Nous étions établis au bord du Nil, lorsque le cheik d'une petite ville voisine fit demander au général Desaix la permission de consulter son savant médecin sur une maladie dont il commençait à être attaqué.
Le général Desaix pria le docteur Renoult de se rendre à l'invitation, et lui donna son interprète pour l'accompagner. Le docteur emporta avec lui une petite pharmacie qu'il avait toujours dans ses voyages, et partit, s'attendant tout au moins à voir un mourant. Quelle fut sa surprise en trouvant un homme qui aurait pu servir de modèle pour un autre Hercule-Farnèse, et ayant toutes les apparences d'une santé à l'avenant! Il lui demanda ce qu'il éprouvait pour se croire malade. Le cheik répondit au docteur Renoult qu'il avait toujours usé sobrement des facilités de la loi sur la pluralité des femmes, qu'il n'en avait jamais eu que deux qu'il aimait passionnément, et que, malgré les soins qu'il leur rendait également chaque jour, il n'avait pu leur persuader qu'il n'en préférait pas une à l'autre, surtout depuis que son état maladif, qui durait déjà depuis deux ans, l'avait obligé à réduire ses assiduités près de chacune d'elles à deux ou trois hommages par jour.

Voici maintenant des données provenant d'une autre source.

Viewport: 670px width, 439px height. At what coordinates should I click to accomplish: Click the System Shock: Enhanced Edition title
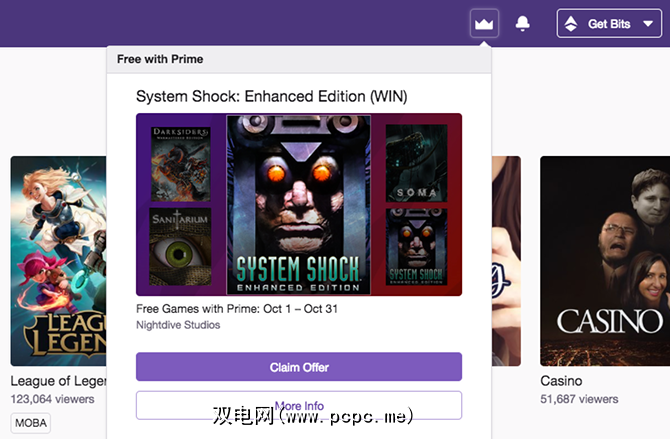(271, 96)
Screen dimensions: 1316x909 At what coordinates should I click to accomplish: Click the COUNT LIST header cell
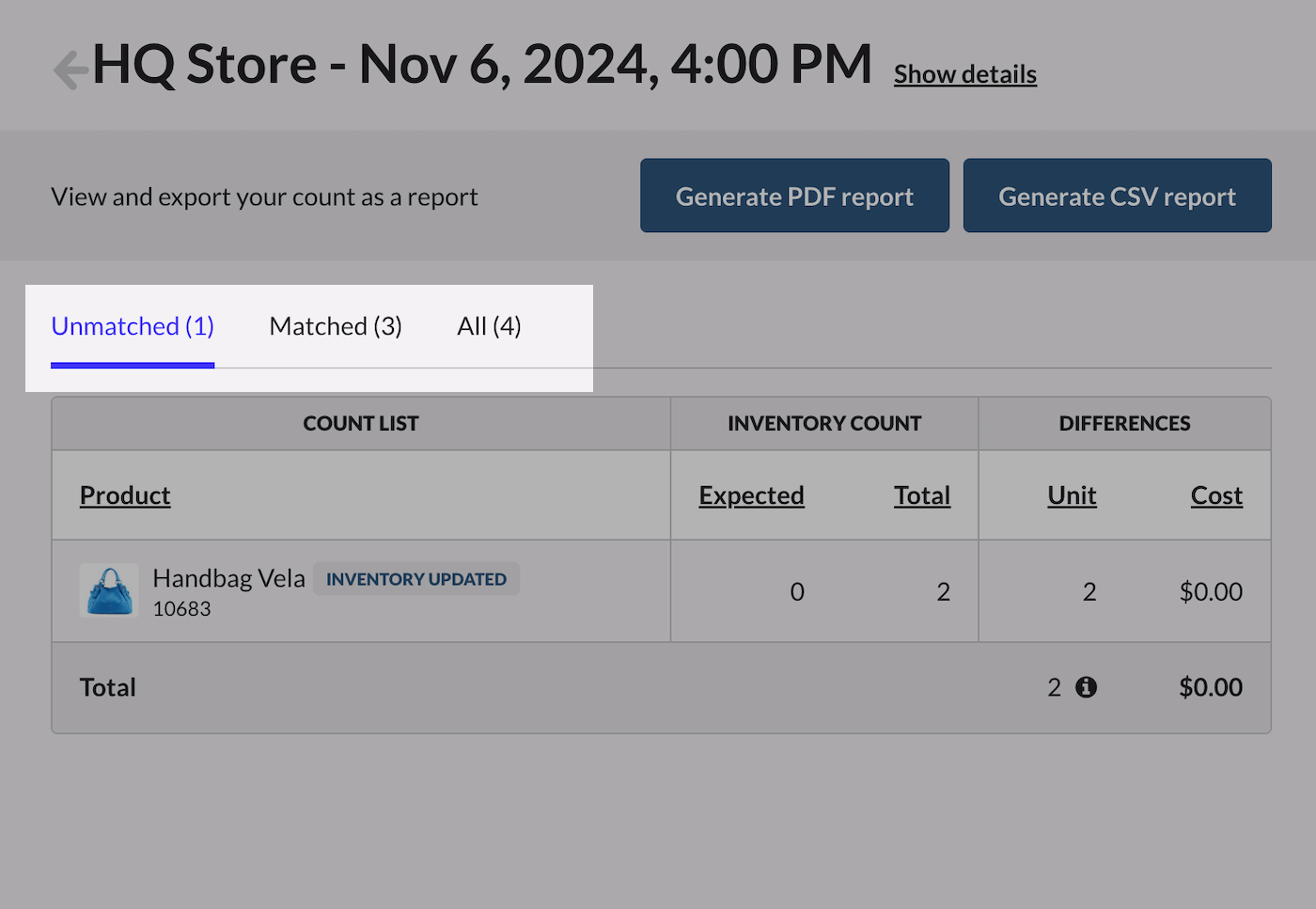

Il racontait ces détails avec une bonne foi qui ne permettait pas d'en suspecter la sincérité; il ajouta que cet état de faiblesse l'inquiétait, et l'avait déterminé à demander la consultation du savant médecin.

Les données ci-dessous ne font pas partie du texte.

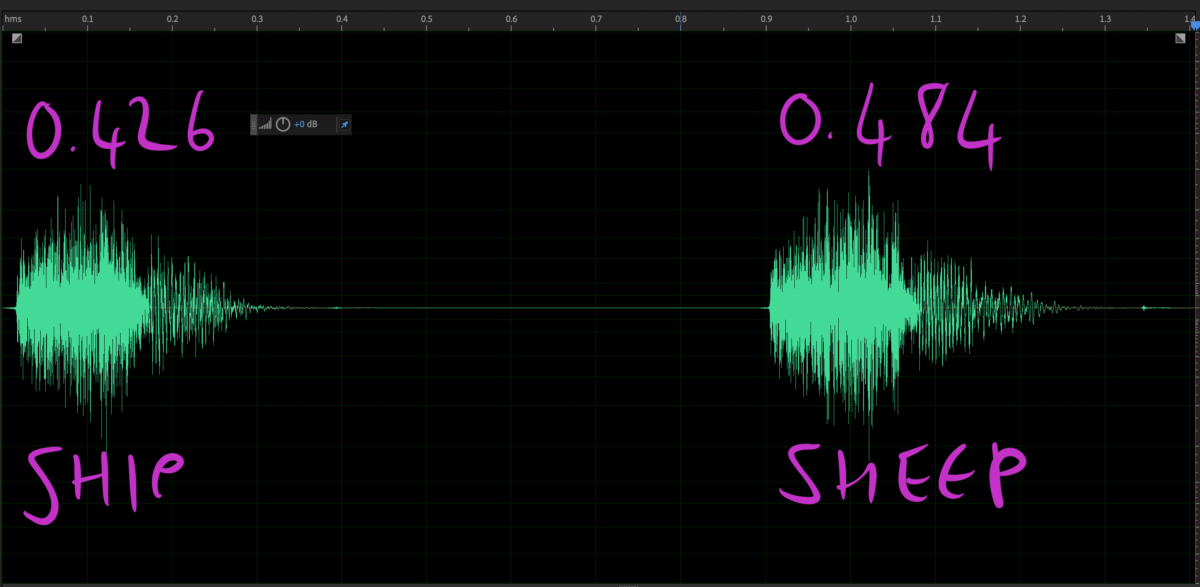The image size is (1200, 587).
Task: Click the handwritten 0.426 annotation
Action: point(120,127)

Le docteur Renoult ainsi que l'interprète ne purent s'empêcher de rire, et de souhaiter au malade de rester encore long-temps affligé de cette maladie, lui disant que c'était celle des gens qui se portaient le mieux dans les autres pays, où même il était rare d'y trouver des hommes assez heureux pour être aussi malades que lui.

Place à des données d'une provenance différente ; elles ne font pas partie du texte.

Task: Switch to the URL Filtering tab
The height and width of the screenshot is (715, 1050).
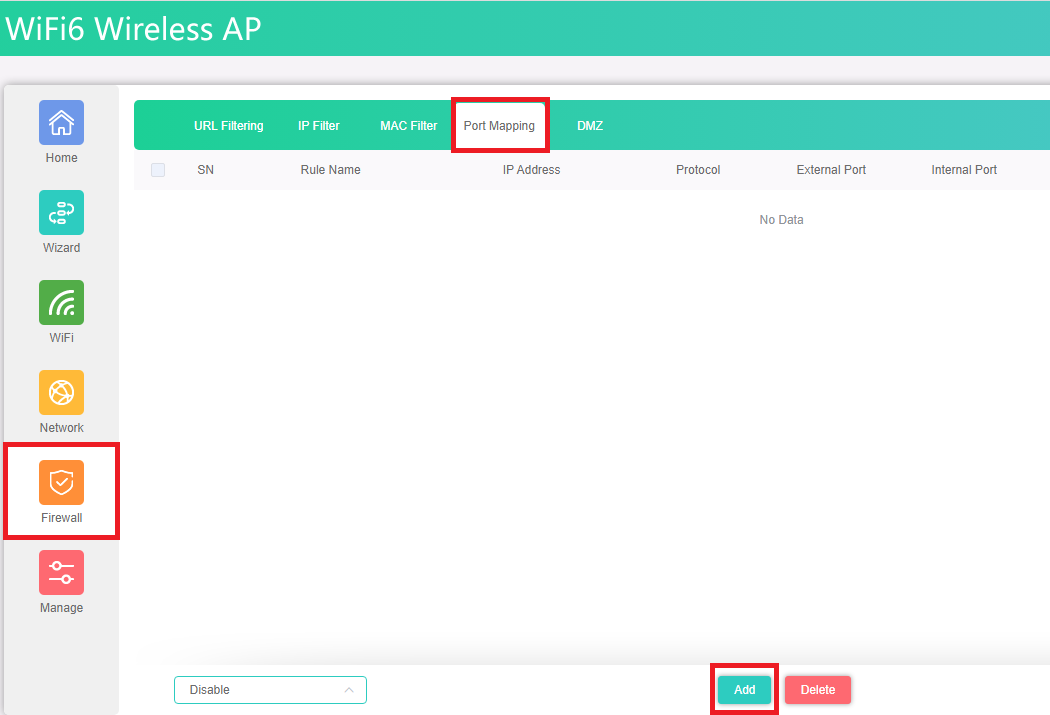Action: coord(229,126)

Chacun voulut s'informer de son hygiène, et je ne sais si personne s'avisa d'en faire l'essai, en apprenant qu'il ne vivait que de riz, de melon, et que, hormis quelques tasses de café, il ne buvait que de l'eau. Le docteur ne savait plus que penser de ceux qui ne se plaignaient pas de leur santé.
Nous commencions à être reposés de nos fatigues, lorsque nous fûmes rejoints à Girgé par un convoi de barques armées qui portaient les munitions que nous attendions pour continuer notre marche.
Nous partîmes, toujours en remontant le Nil, pour aller combattre Mourad-Bey, dont nous venions d'avoir des nouvelles. Il avait d'abord remonté jusqu'à Esné, où il avait été demander l'hospitalité à son rival le fameux Hassan-Bey.
Hassan avait été mamelouk d'Aly-Bey, qui régnait avant Ibrahim et Mourad, et que ce dernier fit mourir après qu'il eut été dangereusement blessé dans une de ces querelles si communes entre ces petits tyrans.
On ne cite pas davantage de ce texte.